São exemplos eloquentes das políticas educativas, por um lado a determinação de que metade dos créditos obtidos na formação contínua frequentada por cada professor, a serem tidos em conta para efeitos de progressão na carreira deve ser realizada obrigatoriamente, no âmbito de acções que “relevem directamente para a docência dos conteúdos curriculares de carácter disciplinar, em sala de aula”. Futuramente, porém, por efeito da aplicação do novo estatuto da carreira docente, serão consideradas para a avaliação bienal de desempenho e para progressão na carreira, prioritariamente (ou apenas) as acções de formação contínua que “incidam sobre conteúdos de natureza científico-didáctica com estreita ligação à matéria curricular” que cada professor lecciona e as relacionadas com as necessidades explícitas da sua escola.
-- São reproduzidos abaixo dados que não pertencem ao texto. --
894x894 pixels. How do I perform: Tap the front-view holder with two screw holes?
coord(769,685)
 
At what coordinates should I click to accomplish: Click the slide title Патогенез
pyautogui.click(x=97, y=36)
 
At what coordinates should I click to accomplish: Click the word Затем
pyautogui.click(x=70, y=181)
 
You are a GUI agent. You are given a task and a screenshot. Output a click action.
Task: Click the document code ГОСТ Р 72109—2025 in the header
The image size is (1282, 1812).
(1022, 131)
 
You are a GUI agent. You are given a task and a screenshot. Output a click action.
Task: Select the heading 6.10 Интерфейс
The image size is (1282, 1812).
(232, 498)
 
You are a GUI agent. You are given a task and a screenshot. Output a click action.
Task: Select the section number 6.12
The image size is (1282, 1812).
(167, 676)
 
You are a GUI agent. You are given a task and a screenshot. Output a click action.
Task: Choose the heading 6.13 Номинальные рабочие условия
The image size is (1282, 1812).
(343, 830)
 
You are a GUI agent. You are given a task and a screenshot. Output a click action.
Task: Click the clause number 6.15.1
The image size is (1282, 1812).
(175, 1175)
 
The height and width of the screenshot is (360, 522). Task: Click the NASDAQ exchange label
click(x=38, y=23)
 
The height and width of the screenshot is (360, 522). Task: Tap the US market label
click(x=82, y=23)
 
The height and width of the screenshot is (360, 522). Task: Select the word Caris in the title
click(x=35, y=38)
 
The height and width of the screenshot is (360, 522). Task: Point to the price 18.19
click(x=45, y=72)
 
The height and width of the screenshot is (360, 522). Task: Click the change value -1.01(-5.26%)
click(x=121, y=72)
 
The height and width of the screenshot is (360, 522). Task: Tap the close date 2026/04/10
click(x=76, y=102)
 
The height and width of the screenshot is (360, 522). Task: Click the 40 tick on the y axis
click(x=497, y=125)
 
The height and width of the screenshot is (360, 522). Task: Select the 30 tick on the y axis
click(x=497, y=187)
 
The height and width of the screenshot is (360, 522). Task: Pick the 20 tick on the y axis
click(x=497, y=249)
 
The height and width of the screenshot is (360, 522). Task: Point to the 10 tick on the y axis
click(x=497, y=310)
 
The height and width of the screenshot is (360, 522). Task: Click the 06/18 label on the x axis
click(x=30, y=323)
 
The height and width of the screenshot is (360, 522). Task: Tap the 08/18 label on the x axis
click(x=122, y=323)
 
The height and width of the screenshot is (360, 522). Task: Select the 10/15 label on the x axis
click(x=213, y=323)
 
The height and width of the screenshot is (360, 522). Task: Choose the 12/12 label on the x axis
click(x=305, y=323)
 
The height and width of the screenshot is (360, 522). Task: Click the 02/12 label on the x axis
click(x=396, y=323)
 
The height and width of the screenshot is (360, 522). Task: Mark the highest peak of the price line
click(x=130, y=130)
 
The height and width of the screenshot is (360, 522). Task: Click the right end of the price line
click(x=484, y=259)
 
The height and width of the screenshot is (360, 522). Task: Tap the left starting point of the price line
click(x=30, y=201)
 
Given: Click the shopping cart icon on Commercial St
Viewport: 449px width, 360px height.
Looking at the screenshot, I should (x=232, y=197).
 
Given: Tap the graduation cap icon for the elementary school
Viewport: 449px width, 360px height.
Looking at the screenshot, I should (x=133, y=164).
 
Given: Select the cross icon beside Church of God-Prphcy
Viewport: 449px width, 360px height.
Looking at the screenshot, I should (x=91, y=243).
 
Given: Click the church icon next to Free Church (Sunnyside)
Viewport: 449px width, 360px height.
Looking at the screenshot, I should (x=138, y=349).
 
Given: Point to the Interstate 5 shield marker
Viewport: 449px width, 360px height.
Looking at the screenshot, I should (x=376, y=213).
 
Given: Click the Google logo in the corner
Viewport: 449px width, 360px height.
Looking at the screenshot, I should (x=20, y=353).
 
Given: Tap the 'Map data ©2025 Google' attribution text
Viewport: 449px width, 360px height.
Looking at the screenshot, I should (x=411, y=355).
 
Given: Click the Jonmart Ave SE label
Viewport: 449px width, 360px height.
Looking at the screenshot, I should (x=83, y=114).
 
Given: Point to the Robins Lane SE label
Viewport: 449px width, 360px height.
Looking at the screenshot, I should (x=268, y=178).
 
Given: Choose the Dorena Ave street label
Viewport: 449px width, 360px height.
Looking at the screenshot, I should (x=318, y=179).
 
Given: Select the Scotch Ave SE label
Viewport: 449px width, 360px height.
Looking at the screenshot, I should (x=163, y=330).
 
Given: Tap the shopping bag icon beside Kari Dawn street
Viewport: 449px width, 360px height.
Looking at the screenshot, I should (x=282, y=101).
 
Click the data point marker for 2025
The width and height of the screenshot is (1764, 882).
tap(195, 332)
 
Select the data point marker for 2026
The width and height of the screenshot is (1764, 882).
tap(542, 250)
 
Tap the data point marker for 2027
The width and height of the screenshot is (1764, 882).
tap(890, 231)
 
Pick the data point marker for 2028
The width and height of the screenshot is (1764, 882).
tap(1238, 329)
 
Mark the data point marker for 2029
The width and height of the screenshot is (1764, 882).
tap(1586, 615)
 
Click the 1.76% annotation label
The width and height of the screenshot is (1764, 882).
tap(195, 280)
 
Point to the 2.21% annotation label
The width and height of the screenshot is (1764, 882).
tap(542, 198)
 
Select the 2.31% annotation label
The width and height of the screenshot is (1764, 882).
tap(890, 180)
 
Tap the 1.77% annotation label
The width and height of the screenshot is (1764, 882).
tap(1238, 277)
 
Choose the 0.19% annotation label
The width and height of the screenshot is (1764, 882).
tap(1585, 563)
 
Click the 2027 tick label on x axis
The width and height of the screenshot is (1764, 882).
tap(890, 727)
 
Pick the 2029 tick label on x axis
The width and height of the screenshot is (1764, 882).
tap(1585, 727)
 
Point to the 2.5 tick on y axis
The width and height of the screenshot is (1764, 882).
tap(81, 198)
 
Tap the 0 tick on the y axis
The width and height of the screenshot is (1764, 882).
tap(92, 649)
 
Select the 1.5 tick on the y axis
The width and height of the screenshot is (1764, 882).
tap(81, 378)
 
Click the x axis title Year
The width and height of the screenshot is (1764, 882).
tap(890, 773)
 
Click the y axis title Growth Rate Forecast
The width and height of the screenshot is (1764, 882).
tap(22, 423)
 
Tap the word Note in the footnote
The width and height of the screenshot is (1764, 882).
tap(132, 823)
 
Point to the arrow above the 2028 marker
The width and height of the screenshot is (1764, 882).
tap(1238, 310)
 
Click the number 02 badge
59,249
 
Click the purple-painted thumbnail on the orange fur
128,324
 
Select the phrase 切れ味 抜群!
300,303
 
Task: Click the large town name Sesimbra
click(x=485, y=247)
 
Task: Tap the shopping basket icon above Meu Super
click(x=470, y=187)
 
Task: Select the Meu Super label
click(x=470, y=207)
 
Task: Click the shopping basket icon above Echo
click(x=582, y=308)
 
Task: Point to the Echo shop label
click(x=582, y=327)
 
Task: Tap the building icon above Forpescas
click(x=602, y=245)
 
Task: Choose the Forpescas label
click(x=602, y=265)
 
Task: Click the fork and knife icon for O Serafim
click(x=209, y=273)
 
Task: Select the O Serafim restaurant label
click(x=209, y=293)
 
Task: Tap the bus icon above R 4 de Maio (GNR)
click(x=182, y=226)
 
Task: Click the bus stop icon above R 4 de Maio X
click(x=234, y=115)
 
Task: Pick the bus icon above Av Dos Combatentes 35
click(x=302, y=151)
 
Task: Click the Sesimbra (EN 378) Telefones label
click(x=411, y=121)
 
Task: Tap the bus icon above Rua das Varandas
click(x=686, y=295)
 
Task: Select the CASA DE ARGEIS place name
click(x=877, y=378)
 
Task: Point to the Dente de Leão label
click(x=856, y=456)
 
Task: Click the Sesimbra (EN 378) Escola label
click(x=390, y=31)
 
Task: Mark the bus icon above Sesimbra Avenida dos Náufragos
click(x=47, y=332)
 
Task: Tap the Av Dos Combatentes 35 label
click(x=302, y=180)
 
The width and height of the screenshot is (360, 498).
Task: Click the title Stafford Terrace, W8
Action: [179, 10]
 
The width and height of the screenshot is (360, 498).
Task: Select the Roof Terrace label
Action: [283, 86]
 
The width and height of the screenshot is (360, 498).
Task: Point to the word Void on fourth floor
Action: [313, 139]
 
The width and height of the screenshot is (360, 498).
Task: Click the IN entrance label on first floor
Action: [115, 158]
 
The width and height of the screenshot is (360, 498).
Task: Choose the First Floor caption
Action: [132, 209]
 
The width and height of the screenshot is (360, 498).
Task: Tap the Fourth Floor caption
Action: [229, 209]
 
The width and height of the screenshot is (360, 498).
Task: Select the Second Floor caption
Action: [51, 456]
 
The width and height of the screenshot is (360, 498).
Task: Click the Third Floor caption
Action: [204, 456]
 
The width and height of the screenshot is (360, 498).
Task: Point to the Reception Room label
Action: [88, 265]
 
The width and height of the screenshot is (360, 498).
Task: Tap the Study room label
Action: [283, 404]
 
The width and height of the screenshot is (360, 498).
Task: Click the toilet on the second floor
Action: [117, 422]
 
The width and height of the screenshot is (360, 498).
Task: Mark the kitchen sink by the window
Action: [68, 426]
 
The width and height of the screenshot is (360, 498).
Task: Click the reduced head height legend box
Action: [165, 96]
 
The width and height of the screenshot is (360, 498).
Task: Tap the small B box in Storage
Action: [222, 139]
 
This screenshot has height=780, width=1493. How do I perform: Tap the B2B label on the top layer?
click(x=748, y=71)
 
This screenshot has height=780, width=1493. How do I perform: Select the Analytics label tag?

Por outro lado, o despacho sobre as orientações para a gestão curricular no 1º ciclo do ensino básico determina tempos mínimos de leccionação por disciplina e por áreas, o que induziu as direcções dos agrupamentos de escolas a proporem aos professores o preenchimento das respectivas fichas de distribuição dos horários de docência das disciplinas, como se se tratasse de uma prática liceal corrente.
Tal obstinação disciplinar conduziu, por exemplo, o Secretário de Estado, certamente por distracção, a determinar que à Língua Portuguesa se dediquem oito horas lectivas de trabalho semanal, incluindo uma hora diária para leitura. Feitas as contas, para além das cinco horas semanais de leitura obrigatória, restarão apenas três horas para, em toda a semana, o professor realizar com os alunos o muito trabalho que envolve todo o processo de iniciação formal ao uso escrito da língua com as crianças dos cinco aos sete anos que frequentam os primeiros anos de escolaridade. Trata-se de uma determinação desinformada, de graves consequências, que desautoriza o poder político.
Com efeito, quando o caminho das políticas educativas, no domínio do currículo e da formação de professores (como é o caso também dos novos padrões de formação estipulados para a reforma dos cursos de formação inicial de professores), passa a convergir com as opções veiculadas por ideólogos neo-conservadores que exibem com alarde as suas crenças educativas nos meios de comunicação, adensa-se mais a inquietação de muitos profissionais de educação, especialmente os da educação pré-escolar e do 1º ciclo do ensino básico, pela balcanização disciplinar que se agiganta, com todas as consequências culturais e políticas que revela.